2025-09-30 00:05:57,885 - INFO - Logging to examples/ml_accelerated_solvers/initial_programs/openevolve_output/logs/openevolve_20250930_000557.log
2025-09-30 00:05:57,889 - INFO - Set random seed to 42 for reproducibility
2025-09-30 00:05:57,934 - INFO - Initialized OpenAI LLM with model: gpt-4o
2025-09-30 00:05:57,934 - INFO - Initialized LLM ensemble with models: gpt-4o (weight: 1.00)
2025-09-30 00:05:57,940 - INFO - Initialized prompt sampler
2025-09-30 00:05:57,941 - INFO - Set custom templates: system=evaluator_system_message, user=None
2025-09-30 00:05:57,941 - INFO - Initialized program database with 0 programs
2025-09-30 00:06:00,037 - INFO - Successfully loaded evaluation function from examples/ml_accelerated_solvers/evaluators/convergence_evaluator.py
2025-09-30 00:06:00,037 - INFO - Initialized evaluator with examples/ml_accelerated_solvers/evaluators/convergence_evaluator.py
2025-09-30 00:06:00,038 - INFO - Initialized OpenEvolve with examples/ml_accelerated_solvers/initial_programs/cg_solver.py
2025-09-30 00:06:00,038 - INFO - Adding initial program to database
2025-09-30 00:11:00,143 - WARNING - Evaluation timed out after 300s
Error: Feature dimension 'problem_size' specified in config but not found in program metrics. Available metrics: ['error', 'timeout']. Either remove 'problem_size' from feature_dimensions or ensure your evaluator returns it.

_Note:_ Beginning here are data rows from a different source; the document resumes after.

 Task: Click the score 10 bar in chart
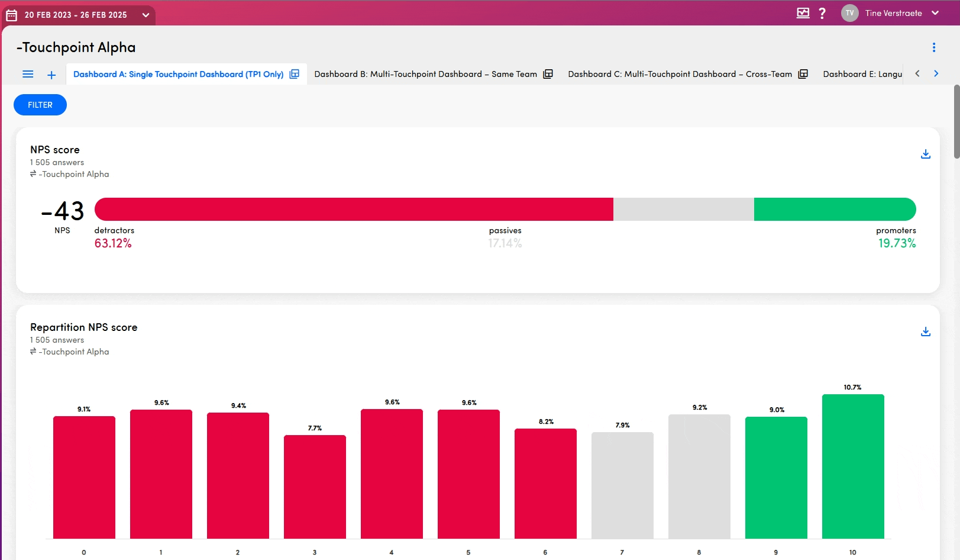pos(852,466)
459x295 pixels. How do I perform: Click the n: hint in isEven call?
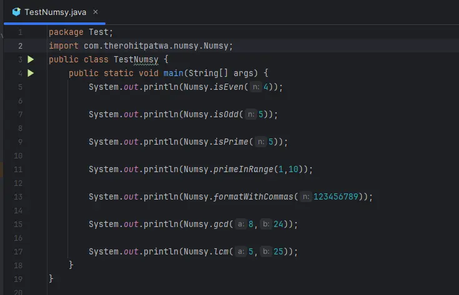[255, 87]
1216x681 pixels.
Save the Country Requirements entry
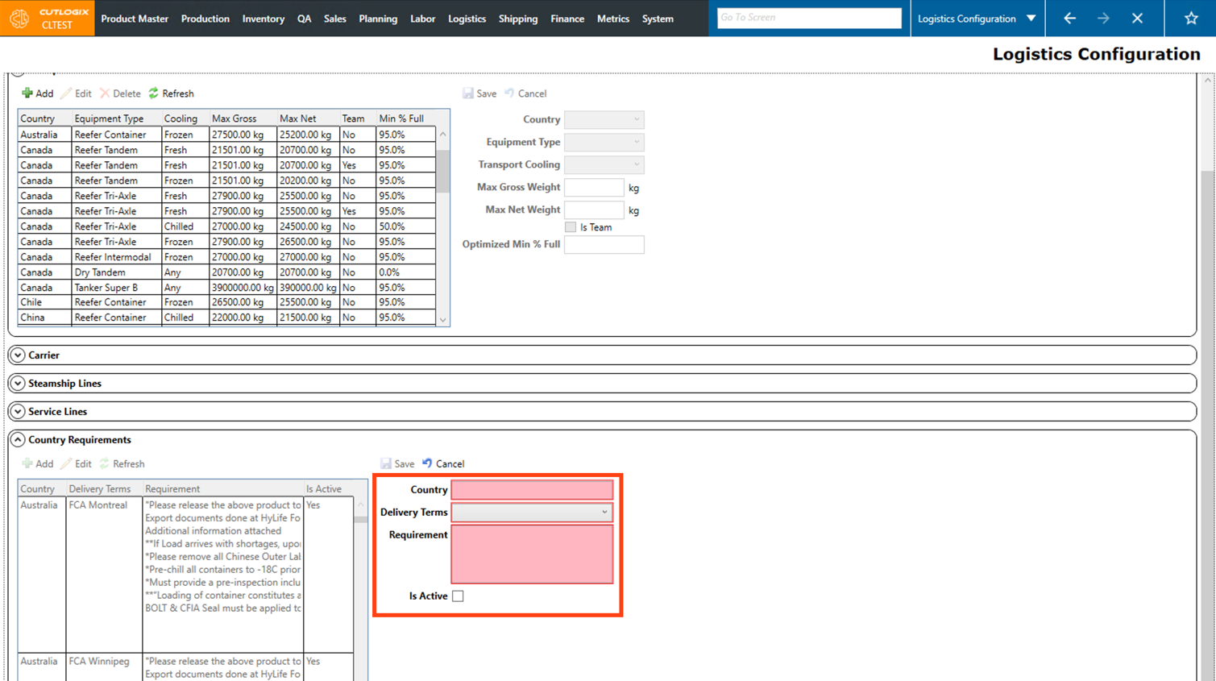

Traceback (most recent call last):
  File "/home/yash/Documents/github/openevolve/openevolve/cli.py", line 133, in main_async
    best_program = await openevolve.run(
  File "/home/yash/Documents/github/openevolve/openevolve/controller.py", line 280, in run
    self.database.add(initial_program)
  File "/home/yash/Documents/github/openevolve/openevolve/database.py", line 211, in add
    feature_coords = self._calculate_feature_coords(program)

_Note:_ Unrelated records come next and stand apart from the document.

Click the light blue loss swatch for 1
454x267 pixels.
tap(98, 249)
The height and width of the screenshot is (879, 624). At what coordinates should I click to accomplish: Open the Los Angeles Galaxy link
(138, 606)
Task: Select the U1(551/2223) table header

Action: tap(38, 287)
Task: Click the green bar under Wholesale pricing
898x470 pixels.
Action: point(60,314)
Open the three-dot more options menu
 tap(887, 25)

  File "/home/yash/Documents/github/openevolve/openevolve/database.py", line 865, in _calculate_feature_coords
    raise ValueError(
ValueError: Feature dimension 'problem_size' specified in config but not found in program metrics. Available metrics: ['error', 'timeout']. Either remove 'problem_size' from feature_dimensions or ensure your evaluator returns it.
Killed

would like to know about your opinion

[codelion]

@yaswanthbandaru happy to take a look, what have you implemented?